Your task ->
Look for the string "target" in the listing. Copy each line that has it.

[Start of Attachment]

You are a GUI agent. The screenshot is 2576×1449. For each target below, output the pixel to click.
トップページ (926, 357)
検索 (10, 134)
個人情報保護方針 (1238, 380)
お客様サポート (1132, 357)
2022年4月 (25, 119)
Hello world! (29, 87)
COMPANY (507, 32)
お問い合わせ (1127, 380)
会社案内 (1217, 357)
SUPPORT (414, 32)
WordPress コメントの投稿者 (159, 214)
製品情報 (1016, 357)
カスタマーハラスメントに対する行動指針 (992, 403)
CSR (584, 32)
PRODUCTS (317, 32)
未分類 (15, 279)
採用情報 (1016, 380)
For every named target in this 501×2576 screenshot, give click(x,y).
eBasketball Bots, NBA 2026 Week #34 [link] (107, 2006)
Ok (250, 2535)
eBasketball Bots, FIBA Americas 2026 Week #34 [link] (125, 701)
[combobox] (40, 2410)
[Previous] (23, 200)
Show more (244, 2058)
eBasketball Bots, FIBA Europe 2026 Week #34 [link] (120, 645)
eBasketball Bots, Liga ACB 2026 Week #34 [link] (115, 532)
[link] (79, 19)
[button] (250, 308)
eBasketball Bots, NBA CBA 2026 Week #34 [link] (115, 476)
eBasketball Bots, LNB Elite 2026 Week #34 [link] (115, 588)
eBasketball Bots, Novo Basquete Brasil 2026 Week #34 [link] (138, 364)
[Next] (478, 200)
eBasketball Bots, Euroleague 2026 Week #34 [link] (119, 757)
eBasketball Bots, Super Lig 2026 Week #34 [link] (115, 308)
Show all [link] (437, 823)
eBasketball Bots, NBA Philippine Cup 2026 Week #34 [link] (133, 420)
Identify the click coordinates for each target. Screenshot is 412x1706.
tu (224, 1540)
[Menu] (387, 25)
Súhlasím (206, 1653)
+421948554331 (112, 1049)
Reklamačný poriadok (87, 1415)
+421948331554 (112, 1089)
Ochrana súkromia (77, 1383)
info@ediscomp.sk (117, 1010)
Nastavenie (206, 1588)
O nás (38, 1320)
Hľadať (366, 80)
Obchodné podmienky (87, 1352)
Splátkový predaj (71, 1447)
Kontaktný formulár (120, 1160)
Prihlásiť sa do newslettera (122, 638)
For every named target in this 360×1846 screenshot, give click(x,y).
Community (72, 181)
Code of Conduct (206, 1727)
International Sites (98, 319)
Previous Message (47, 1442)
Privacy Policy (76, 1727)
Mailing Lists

[End of Attachment]

Task solution ->
You are a GUI agent. The screenshot is 2576×1449. For each target below, output the pixel to click.
For every named target in this 501×2576 screenshot, give click(x,y).
Identify the click coordinates for each target. Screenshot is 412x1706.
For every named target in this 360×1846 screenshot, give click(x,y).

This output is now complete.